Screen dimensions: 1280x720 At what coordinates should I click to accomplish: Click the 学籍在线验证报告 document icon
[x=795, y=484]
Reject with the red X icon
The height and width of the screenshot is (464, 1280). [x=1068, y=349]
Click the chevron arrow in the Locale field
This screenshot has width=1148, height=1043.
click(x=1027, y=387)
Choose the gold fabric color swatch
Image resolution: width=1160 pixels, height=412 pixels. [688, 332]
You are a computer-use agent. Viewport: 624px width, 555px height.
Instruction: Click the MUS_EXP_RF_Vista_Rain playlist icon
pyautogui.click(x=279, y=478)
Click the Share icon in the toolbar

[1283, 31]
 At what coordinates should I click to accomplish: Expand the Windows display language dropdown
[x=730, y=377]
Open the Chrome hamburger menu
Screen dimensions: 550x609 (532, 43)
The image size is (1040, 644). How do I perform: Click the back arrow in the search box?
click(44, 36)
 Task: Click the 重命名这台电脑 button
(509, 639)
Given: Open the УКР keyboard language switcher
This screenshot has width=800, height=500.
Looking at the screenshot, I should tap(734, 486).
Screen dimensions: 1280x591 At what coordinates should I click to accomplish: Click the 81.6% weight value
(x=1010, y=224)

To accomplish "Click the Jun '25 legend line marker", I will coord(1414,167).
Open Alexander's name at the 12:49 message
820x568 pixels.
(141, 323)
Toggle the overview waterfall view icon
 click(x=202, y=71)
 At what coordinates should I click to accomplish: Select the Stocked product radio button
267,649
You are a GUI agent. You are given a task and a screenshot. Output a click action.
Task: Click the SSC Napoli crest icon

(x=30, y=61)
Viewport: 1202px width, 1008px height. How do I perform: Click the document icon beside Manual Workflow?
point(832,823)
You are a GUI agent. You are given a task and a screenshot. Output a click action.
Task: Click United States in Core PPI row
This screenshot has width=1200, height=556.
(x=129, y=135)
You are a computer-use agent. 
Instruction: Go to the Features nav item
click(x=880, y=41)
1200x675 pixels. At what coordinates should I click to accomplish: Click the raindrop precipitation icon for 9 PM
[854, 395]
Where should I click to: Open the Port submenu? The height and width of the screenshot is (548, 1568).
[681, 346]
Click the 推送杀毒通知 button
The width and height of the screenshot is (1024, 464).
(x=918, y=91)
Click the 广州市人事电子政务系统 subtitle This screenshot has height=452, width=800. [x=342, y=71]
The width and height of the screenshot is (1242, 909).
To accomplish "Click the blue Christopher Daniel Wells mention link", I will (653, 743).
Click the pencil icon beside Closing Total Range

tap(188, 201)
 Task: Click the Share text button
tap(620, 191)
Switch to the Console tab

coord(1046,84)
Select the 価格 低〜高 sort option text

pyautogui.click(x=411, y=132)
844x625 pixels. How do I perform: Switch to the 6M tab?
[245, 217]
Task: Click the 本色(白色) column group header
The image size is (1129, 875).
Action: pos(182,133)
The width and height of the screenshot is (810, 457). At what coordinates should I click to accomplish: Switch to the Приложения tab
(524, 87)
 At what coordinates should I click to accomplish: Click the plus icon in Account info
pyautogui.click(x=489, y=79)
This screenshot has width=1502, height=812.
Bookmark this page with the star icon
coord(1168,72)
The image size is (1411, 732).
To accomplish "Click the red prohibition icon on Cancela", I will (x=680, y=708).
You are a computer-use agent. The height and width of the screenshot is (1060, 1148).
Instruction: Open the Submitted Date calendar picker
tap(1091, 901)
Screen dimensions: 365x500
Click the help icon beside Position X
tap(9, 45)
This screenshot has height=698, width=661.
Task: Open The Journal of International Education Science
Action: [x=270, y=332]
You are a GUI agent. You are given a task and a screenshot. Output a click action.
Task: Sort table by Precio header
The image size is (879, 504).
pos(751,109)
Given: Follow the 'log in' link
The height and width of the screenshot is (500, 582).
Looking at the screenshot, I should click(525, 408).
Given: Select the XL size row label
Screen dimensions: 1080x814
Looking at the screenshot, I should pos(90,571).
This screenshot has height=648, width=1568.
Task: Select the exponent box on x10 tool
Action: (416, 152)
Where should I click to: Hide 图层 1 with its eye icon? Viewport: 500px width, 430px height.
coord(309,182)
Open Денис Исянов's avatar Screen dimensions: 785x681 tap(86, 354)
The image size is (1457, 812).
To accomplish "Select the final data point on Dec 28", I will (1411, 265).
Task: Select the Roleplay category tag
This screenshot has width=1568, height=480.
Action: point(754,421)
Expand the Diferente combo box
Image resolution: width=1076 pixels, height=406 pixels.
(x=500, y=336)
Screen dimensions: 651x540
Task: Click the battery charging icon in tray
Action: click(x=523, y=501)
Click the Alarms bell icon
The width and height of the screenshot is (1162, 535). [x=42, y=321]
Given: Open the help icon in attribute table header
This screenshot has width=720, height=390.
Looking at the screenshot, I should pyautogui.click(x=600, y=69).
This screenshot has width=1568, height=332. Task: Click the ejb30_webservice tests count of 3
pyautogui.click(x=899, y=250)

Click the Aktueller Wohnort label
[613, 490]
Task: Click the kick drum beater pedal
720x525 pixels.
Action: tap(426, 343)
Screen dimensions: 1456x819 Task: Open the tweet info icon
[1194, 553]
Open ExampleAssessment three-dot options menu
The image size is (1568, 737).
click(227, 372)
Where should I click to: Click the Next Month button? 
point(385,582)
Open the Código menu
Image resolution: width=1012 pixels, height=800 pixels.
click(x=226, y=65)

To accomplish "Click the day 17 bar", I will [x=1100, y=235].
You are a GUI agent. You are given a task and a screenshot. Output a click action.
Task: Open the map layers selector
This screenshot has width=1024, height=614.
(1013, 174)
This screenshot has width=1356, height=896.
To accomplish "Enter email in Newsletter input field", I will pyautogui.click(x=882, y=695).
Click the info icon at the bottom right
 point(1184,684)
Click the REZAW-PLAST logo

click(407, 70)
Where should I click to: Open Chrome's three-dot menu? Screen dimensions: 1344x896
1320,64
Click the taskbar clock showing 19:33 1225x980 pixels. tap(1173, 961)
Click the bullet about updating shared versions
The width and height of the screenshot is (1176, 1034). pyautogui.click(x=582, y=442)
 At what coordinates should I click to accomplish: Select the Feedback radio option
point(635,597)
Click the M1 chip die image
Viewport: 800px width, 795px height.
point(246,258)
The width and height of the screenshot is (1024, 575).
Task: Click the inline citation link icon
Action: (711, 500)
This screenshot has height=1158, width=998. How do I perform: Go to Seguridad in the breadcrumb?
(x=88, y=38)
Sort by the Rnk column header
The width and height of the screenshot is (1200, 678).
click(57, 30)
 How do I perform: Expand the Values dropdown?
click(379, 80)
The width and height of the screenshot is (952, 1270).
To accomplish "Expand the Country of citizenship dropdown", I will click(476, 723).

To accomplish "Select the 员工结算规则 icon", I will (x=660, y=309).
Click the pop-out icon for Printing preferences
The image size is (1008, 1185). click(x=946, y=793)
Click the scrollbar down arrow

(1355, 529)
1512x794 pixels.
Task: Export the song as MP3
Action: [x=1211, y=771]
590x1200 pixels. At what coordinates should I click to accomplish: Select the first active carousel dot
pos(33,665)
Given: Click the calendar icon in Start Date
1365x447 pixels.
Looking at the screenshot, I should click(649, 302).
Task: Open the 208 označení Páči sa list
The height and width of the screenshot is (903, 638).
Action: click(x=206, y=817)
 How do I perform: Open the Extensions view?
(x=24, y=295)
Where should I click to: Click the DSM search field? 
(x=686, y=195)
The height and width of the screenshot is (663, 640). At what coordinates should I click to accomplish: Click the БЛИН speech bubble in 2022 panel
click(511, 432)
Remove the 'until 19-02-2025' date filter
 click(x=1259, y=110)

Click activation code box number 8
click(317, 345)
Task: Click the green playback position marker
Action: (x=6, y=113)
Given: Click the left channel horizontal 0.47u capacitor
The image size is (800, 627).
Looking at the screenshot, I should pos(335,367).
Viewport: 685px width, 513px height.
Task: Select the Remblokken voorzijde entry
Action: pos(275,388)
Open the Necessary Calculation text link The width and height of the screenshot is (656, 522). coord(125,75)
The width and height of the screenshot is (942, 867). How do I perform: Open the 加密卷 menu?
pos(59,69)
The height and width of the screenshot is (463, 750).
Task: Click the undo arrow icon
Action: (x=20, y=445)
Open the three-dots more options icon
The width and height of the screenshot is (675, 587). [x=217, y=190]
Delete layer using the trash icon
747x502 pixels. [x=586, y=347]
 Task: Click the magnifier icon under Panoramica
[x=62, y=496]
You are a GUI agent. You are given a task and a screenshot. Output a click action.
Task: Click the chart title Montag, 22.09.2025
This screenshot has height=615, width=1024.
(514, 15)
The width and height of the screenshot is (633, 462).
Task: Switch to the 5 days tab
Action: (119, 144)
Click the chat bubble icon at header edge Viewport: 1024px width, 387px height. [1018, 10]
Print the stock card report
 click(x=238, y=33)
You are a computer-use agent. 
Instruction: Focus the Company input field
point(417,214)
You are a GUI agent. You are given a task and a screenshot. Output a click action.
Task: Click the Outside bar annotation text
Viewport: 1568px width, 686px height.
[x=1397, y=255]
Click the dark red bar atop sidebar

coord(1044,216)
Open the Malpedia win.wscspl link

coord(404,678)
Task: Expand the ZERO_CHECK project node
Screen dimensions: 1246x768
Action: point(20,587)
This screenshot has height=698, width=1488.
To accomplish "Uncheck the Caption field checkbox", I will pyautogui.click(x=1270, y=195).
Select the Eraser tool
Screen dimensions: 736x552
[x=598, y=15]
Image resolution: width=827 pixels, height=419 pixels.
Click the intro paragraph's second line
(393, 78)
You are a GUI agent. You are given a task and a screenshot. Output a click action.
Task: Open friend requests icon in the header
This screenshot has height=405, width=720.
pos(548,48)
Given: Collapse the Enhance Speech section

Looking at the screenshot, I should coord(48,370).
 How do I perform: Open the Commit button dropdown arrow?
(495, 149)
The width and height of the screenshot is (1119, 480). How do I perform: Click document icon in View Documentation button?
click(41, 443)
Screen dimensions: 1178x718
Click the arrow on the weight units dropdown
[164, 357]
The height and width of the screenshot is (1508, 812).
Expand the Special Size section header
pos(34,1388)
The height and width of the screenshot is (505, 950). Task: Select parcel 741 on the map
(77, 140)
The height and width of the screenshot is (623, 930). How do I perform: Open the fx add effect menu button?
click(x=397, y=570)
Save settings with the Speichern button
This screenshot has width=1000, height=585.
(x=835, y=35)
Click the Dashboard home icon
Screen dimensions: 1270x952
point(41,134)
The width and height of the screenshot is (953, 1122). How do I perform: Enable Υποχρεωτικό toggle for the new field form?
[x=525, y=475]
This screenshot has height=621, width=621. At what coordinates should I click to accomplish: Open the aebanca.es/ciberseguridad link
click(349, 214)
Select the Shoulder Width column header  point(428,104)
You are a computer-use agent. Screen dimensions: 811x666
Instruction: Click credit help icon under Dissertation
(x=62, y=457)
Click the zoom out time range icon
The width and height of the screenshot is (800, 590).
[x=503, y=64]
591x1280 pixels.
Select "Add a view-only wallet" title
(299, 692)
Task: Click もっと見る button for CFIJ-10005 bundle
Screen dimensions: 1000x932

● **To do**
Above are records; repeat only the lines starting at the line with "The height and width of the screenshot is (663, 640)." and ending at the line with "Open the Necessary", exactly as they appear, both included.

● **Answer box**
The height and width of the screenshot is (663, 640). At what coordinates should I click to accomplish: Click the БЛИН speech bubble in 2022 panel
click(511, 432)
Remove the 'until 19-02-2025' date filter
 click(x=1259, y=110)

Click activation code box number 8
click(317, 345)
Task: Click the green playback position marker
Action: (x=6, y=113)
Given: Click the left channel horizontal 0.47u capacitor
The image size is (800, 627).
Looking at the screenshot, I should pos(335,367).
Viewport: 685px width, 513px height.
Task: Select the Remblokken voorzijde entry
Action: pos(275,388)
Open the Necessary Calculation text link The width and height of the screenshot is (656, 522). coord(125,75)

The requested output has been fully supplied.